■ PAGE EXTRACT
* Begin *

Retro Roy







Roy on the Radio

© Roy Forbes 1999-2019

Snap Crackle Pop
Notes for January 1st, 2003

Hour One

Artie Shaw - Softly, As In A Morning Sunrise (from the Bluebird 78) We started with a batch of morning songs, beginning with the great Artie Shaw and his Orchestra from an original Bluebird 78.

Jimmie Rodgers - Mule Skinner Blues (Blue Yodel #8) (from the RCA Victor album, ‘The Best Of The Legendary Jimmie Rodgers’) …and one of Jimmie’s classics. “..good mornin’, Captain…”

Charles Brown - Risin' Sun (from the Aladdin 78) Great Charles Brown morning tune.  78 courtesy of Nelson Becker of Nelson, B.C.

Bob Dylan - Pledging My Time (from the Columbia album ‘Blonde On Blonde’) Blonde on Blonde is a desert island classic for me.  The work is timeless. I can never hear this album too many times.

* End *

■ STORED DATA

* Begin *

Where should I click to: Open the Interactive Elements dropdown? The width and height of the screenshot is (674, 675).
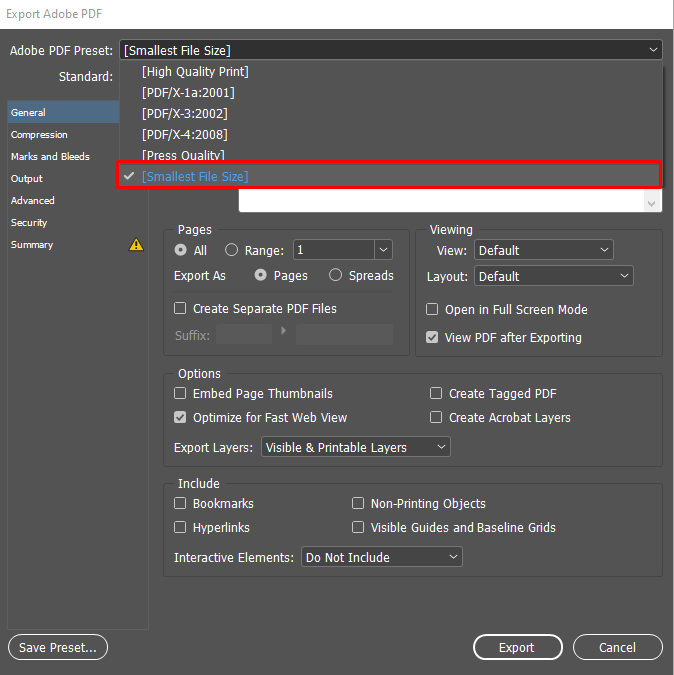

* End *

■ GOAL 1
In the radio show notes, who provided the Charles Brown 78?
■ GOAL 2
Transcribe the part of the radio show notes that begins at the words "Jimmie Rodgers - Mule" and ends after the words "of Nelson, B.C.".
Rely only on the radio show notes.

■ EXERCISE OUTPUT 1
Nelson Becker of Nelson, B.C.

■ EXERCISE OUTPUT 2
Jimmie Rodgers - Mule Skinner Blues (Blue Yodel #8) (from the RCA Victor album, ‘The Best Of The Legendary Jimmie Rodgers’) …and one of Jimmie’s classics. “..good mornin’, Captain…”

Charles Brown - Risin' Sun (from the Aladdin 78) Great Charles Brown morning tune.  78 courtesy of Nelson Becker of Nelson, B.C.